Nick Poole, partner at Darlington law firm Latimer Hinks, is warning employers to update their policies to cover internet blogging following a judgement made in a Paris employment tribunal that could have repercussions in the UK. English secretary Catherine Sanderson, who worked for accountancy firm Dixon Wilson, was sacked when her Paris-based employer objected to her blog. She was later awarded 30,000 for unfair dismissal. Catherines La Petite Anglaise internet diary recorded her thoughts on her personal and professional life, although her employers name was never mentioned. She also remained anonymous but her photograph was featured. At the tribunal, Sanderson claimed she was sacked for gross misconduct because her blog risked bringing the company into disrepute and she was also accused of using office time to write her blog. However, the tribunal concluded that she had been dismissed without real and serious causes and ordered her employer to pay the compensation. Nick Poole said: Employee blogs, and the information they contain, is a growing issue for businesses. More and more organisations are hitting the headlines for the wrong reasons following employee blogs, which can be accessed by anyone.
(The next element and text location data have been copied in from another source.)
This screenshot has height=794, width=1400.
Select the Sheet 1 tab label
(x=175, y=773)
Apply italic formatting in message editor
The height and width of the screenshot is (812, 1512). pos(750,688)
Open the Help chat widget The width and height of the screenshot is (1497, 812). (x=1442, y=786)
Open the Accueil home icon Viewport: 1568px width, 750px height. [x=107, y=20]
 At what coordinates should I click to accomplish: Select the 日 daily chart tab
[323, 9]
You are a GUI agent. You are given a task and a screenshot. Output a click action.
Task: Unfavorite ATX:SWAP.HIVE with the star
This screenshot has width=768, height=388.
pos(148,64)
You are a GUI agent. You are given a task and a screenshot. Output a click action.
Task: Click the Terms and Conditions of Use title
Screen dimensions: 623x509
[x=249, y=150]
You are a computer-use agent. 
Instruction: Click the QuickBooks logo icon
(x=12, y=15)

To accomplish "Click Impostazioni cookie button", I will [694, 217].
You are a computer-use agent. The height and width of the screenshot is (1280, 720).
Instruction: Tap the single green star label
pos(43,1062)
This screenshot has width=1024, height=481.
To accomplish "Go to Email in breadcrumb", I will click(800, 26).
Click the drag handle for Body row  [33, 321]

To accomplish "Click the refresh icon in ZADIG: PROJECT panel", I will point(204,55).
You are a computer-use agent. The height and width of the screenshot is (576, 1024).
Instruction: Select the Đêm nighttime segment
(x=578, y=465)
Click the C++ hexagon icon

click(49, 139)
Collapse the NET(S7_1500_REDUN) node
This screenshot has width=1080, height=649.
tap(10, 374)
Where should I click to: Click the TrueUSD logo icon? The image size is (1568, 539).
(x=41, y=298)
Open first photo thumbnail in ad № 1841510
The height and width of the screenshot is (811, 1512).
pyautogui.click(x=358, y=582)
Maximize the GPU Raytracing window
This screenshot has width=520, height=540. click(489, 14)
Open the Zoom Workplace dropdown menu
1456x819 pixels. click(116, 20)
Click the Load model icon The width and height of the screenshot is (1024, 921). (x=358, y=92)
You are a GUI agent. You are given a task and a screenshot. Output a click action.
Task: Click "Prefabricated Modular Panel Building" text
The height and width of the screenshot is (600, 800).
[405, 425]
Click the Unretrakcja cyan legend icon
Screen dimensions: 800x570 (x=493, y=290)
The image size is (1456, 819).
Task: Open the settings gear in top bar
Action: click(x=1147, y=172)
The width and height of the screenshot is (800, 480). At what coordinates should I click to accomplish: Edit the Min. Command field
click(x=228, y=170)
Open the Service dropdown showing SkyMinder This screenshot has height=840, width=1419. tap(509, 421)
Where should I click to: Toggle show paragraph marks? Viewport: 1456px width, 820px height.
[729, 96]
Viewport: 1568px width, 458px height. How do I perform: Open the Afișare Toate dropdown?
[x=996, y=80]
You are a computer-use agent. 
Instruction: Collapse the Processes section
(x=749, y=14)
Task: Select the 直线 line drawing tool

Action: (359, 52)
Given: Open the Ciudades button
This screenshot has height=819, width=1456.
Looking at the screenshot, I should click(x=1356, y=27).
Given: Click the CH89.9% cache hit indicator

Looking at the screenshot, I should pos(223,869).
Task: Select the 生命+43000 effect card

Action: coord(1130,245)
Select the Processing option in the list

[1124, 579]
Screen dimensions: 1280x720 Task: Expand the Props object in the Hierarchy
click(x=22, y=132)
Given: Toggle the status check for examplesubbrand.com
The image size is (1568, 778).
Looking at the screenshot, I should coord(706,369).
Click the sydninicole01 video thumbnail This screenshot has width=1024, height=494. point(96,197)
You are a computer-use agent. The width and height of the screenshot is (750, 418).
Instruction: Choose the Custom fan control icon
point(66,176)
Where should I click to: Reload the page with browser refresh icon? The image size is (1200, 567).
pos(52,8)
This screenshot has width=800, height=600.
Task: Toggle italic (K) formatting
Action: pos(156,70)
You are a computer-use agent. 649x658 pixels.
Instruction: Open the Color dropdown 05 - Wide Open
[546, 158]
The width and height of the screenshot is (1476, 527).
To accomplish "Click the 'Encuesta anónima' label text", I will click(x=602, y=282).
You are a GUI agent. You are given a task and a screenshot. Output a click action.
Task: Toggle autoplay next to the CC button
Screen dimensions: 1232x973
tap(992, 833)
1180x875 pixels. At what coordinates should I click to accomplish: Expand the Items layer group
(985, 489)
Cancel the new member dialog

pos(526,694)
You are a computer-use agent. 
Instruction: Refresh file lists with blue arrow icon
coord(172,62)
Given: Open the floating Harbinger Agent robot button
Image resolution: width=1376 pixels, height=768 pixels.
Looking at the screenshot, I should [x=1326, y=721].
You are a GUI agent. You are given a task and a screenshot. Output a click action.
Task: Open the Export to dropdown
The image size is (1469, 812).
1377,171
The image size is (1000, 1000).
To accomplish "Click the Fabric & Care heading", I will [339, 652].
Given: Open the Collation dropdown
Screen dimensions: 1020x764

To help limit the damage, employers should ensure that their email and internet acceptable use policy covers using company time to access personal blogs, as well as informing staff of the dangers of visiting non work-related websites. A bringing the company into disrepute provision in a contract, which is often used to cover violent behaviour or substance abuse, could also be deployed to cover blogging. However, on a cautionary note, these tactics also raise the issue of how far an employer can dictate what an employee does in their private life. It is one thing to regulate employee activities during working hours but the issues become less clear when the actions take place out of working hours. Employers who are able to show that they have suffered loss as a consequence of an employee posting information on a blog will be in a stronger position to justify dismissal than those who are not.